Working line by line, output the entries below exactly as they appear.

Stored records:
----------------------------------------
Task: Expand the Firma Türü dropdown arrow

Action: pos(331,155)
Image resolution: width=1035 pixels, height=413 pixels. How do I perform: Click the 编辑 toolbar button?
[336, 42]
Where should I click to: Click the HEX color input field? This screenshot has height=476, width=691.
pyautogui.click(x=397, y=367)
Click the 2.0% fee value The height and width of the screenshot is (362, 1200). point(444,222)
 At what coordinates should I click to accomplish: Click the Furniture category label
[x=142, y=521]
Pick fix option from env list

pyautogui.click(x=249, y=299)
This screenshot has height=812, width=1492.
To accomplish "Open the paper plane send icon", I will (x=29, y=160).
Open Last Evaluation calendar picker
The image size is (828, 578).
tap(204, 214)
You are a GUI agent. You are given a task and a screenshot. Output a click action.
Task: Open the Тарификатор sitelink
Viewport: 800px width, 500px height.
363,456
----------------------------------------
**Output for this exercise:**
Task: Expand the Firma Türü dropdown arrow

Action: pos(331,155)
Image resolution: width=1035 pixels, height=413 pixels. How do I perform: Click the 编辑 toolbar button?
[336, 42]
Where should I click to: Click the HEX color input field? This screenshot has height=476, width=691.
pyautogui.click(x=397, y=367)
Click the 2.0% fee value The height and width of the screenshot is (362, 1200). point(444,222)
 At what coordinates should I click to accomplish: Click the Furniture category label
[x=142, y=521]
Pick fix option from env list

pyautogui.click(x=249, y=299)
This screenshot has height=812, width=1492.
To accomplish "Open the paper plane send icon", I will (x=29, y=160).
Open Last Evaluation calendar picker
The image size is (828, 578).
tap(204, 214)
You are a GUI agent. You are given a task and a screenshot. Output a click action.
Task: Open the Тарификатор sitelink
Viewport: 800px width, 500px height.
363,456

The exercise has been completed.